• [What to do]
In the data that follows, determine how many lines contain the word "Settings", and give only that number.

• [Study material]
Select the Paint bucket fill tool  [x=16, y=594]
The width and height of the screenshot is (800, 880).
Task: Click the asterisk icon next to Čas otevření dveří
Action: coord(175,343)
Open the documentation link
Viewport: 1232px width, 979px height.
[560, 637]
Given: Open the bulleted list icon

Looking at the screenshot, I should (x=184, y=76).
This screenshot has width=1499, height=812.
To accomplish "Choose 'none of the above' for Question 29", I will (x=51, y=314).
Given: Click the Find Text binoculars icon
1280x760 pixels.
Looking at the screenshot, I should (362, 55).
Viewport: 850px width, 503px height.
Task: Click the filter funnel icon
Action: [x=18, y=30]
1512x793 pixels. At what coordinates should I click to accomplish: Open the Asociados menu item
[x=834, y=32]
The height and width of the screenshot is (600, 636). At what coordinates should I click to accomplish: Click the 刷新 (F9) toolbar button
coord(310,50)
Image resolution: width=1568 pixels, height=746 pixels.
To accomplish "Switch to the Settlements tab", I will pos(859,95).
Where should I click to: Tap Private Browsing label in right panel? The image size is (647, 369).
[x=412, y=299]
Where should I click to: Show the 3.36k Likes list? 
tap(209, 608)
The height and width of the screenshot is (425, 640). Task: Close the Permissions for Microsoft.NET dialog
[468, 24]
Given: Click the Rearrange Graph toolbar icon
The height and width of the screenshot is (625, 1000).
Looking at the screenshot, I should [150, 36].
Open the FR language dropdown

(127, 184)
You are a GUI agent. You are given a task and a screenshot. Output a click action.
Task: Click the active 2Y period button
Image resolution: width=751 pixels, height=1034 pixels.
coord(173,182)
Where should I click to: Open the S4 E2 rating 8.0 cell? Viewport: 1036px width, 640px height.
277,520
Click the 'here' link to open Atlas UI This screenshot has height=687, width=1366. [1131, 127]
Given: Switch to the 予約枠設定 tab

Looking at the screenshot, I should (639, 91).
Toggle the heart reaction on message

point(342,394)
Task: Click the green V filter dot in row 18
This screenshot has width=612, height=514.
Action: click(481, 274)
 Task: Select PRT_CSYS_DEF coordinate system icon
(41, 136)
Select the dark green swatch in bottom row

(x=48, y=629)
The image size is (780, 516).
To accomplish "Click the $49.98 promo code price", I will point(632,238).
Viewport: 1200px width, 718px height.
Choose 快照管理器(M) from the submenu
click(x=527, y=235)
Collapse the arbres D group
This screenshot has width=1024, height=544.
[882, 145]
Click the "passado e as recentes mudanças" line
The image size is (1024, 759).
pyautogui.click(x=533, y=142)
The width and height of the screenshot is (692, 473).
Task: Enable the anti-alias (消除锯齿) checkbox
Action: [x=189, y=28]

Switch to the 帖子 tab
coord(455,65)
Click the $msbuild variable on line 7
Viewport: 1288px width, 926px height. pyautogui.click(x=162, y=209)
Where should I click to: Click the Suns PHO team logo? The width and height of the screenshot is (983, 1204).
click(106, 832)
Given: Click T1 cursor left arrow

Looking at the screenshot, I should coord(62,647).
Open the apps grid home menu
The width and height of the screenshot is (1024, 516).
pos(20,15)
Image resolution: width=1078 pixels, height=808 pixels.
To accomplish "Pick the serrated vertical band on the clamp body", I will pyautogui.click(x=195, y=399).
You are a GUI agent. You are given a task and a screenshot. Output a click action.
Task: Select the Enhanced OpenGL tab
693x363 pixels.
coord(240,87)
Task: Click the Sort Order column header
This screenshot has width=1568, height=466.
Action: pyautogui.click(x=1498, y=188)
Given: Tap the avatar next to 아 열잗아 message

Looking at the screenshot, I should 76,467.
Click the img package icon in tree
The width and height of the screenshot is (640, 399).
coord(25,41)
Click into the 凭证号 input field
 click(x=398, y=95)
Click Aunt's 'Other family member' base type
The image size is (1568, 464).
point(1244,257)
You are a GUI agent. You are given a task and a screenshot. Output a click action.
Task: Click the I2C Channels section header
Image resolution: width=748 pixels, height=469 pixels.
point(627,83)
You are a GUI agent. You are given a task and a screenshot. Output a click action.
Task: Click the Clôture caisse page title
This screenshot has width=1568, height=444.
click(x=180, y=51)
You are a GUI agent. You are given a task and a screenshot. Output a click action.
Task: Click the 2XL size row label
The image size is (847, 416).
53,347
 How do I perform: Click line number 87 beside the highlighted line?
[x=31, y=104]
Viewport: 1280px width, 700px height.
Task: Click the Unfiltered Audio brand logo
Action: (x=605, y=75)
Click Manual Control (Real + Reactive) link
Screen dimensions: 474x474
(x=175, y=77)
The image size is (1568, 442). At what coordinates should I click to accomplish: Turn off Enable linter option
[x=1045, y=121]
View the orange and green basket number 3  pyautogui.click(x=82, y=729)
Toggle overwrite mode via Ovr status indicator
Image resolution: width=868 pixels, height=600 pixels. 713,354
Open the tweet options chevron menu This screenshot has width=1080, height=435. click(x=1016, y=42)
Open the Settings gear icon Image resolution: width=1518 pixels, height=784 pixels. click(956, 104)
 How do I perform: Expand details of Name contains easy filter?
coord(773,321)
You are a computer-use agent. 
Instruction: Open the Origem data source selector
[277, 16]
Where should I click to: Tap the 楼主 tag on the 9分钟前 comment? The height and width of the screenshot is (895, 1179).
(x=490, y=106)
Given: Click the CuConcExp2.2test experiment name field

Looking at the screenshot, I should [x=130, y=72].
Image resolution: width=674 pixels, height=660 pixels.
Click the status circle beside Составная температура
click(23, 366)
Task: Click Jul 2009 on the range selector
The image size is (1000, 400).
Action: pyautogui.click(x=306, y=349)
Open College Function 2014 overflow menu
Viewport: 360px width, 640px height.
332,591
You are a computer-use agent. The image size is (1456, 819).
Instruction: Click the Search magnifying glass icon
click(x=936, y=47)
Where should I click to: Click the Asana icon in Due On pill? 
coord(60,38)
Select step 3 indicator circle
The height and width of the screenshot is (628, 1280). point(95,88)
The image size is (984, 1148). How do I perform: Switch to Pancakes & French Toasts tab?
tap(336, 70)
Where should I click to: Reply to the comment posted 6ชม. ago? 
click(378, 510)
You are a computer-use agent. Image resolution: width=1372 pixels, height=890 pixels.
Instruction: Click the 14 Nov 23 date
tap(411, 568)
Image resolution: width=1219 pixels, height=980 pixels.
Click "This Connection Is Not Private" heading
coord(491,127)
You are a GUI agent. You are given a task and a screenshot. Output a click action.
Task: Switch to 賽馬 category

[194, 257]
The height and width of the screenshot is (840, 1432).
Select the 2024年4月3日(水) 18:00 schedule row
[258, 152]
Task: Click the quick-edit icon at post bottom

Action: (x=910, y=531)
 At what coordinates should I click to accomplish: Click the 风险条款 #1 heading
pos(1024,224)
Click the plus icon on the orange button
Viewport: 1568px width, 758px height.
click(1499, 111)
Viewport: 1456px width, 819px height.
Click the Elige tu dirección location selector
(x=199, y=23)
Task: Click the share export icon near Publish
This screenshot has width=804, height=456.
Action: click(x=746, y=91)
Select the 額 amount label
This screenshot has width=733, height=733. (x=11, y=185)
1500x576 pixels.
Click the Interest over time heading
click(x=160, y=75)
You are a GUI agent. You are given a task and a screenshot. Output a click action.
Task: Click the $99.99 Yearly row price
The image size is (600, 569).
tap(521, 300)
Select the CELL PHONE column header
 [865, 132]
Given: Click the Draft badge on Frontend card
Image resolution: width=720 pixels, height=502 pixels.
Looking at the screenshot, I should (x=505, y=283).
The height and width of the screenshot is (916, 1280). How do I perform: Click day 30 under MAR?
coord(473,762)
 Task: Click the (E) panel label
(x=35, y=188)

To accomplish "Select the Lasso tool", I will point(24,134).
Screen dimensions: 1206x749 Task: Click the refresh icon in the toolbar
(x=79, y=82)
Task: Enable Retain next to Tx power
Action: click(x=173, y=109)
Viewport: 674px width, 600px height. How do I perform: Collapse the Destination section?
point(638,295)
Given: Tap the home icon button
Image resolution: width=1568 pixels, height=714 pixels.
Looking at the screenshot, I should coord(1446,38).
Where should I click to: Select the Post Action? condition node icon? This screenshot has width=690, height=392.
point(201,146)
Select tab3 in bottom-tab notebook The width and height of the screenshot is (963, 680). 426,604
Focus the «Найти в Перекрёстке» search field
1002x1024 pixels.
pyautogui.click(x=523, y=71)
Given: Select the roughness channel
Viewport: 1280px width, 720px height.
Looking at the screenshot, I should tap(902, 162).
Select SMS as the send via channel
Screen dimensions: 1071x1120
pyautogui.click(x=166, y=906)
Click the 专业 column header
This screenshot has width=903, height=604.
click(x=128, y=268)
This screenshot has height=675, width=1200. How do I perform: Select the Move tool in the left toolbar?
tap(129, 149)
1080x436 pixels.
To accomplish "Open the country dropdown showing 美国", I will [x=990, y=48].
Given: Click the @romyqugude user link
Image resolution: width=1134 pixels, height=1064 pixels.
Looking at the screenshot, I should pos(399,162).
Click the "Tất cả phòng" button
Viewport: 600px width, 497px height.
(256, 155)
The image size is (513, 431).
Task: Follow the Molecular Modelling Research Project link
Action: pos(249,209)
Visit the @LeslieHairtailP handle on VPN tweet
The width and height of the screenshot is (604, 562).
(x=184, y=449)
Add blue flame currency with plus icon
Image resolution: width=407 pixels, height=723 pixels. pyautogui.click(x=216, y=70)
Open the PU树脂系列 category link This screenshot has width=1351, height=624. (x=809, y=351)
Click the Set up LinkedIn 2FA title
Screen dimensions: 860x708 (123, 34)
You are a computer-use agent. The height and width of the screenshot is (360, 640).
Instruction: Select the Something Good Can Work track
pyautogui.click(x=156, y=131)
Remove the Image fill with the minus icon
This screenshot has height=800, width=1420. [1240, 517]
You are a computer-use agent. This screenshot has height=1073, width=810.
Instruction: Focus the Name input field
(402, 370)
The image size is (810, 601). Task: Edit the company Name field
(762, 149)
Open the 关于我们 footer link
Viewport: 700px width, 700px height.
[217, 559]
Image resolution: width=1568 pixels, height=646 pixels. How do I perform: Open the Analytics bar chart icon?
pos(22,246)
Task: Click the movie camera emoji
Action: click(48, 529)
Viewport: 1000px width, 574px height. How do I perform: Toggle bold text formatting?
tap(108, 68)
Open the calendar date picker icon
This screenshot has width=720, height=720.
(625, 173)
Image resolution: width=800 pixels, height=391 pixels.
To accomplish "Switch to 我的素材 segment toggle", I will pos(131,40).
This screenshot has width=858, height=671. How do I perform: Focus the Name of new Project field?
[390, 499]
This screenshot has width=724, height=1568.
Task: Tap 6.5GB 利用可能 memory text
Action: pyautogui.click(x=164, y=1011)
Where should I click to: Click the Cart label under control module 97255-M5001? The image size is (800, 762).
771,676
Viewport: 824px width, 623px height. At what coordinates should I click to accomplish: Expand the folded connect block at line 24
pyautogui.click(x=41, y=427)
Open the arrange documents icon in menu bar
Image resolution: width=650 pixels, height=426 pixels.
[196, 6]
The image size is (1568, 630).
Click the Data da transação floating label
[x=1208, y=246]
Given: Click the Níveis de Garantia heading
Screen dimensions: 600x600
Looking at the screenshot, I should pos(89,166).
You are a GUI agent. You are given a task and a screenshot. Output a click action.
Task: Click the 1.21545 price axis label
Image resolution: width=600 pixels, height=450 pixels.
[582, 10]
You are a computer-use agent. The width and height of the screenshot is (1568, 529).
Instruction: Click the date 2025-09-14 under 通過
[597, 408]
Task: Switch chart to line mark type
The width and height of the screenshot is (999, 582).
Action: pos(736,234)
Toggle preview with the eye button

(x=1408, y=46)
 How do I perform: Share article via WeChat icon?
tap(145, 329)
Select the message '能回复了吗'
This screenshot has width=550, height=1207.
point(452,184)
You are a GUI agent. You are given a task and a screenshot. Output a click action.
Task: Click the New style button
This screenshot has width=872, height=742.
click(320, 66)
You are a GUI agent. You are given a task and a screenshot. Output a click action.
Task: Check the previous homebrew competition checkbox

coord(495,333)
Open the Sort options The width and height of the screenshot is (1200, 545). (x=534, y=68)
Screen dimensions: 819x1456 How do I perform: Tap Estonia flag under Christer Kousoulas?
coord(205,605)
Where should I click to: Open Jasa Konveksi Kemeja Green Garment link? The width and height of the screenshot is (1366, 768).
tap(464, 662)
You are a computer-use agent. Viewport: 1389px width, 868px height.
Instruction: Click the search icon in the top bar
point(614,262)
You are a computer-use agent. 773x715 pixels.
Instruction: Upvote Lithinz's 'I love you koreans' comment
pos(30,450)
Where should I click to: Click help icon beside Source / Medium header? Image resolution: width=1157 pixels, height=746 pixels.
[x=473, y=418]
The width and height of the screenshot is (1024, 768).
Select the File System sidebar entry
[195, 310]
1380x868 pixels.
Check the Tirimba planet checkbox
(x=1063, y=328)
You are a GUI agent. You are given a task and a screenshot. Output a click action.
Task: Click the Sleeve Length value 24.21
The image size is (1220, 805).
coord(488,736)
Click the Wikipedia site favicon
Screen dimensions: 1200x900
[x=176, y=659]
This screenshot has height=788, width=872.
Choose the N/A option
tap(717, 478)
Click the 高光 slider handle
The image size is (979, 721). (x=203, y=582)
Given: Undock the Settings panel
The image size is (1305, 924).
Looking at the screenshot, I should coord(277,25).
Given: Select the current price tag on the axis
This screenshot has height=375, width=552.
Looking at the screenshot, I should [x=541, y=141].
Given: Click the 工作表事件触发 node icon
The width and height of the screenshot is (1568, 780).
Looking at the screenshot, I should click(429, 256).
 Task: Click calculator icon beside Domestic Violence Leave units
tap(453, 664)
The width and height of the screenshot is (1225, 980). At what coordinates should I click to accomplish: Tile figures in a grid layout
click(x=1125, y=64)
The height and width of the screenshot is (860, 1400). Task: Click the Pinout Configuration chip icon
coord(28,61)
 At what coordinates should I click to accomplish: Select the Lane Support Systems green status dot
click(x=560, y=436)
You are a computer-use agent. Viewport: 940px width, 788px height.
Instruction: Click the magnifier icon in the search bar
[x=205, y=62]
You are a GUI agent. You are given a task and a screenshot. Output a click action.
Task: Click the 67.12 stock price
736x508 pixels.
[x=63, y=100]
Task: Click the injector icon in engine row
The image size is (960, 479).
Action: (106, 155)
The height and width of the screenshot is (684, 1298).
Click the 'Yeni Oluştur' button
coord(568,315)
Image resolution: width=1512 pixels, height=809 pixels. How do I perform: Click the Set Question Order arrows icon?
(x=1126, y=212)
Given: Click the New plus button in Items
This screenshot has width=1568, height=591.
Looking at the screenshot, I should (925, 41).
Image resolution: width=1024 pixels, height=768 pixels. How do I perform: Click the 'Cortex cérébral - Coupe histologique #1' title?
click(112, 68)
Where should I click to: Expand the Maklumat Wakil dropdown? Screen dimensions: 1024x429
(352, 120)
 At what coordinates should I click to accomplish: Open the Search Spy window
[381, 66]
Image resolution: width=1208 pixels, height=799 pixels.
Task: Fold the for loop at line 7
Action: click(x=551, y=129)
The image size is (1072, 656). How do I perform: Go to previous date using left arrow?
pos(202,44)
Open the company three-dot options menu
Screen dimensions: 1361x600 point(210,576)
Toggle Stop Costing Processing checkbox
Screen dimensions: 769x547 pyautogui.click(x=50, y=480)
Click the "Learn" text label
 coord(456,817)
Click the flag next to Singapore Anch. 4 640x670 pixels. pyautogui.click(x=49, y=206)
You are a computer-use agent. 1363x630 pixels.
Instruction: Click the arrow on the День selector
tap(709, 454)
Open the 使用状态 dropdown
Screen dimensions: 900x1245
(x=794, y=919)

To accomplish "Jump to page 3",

• [Answer to the problem]
2